**Required work:** How many lines in the rows below contain the word "Describe"? Reply with the number alone.
- - - - -
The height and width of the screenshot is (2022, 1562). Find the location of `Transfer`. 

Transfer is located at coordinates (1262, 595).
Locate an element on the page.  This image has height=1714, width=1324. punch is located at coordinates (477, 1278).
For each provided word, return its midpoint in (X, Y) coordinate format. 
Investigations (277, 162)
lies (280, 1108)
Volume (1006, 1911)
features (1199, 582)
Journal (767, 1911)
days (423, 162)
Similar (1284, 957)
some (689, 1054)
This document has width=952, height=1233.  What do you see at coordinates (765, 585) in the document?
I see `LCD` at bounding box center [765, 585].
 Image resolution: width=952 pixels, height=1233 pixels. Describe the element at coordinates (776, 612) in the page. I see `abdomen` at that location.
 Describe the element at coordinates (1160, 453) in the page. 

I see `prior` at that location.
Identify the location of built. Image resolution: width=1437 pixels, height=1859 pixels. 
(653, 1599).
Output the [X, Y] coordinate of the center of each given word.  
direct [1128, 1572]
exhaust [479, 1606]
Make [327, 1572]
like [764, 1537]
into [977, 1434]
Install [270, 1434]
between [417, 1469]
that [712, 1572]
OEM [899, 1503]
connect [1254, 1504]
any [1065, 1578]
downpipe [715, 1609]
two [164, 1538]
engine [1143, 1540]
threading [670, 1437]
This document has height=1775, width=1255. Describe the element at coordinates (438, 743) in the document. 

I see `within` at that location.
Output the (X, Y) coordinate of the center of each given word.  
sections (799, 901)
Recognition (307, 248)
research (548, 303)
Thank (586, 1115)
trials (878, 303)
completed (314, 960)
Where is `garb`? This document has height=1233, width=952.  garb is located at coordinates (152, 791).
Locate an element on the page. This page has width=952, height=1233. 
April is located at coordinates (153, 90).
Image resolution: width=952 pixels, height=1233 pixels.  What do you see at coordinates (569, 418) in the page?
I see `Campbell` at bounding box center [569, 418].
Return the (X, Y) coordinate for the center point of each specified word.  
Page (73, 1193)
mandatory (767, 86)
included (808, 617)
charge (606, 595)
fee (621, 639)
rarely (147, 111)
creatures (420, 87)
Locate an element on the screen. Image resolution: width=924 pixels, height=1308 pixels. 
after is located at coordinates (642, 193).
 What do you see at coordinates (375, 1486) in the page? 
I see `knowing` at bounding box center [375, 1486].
- - - - -
**Task solution:** 3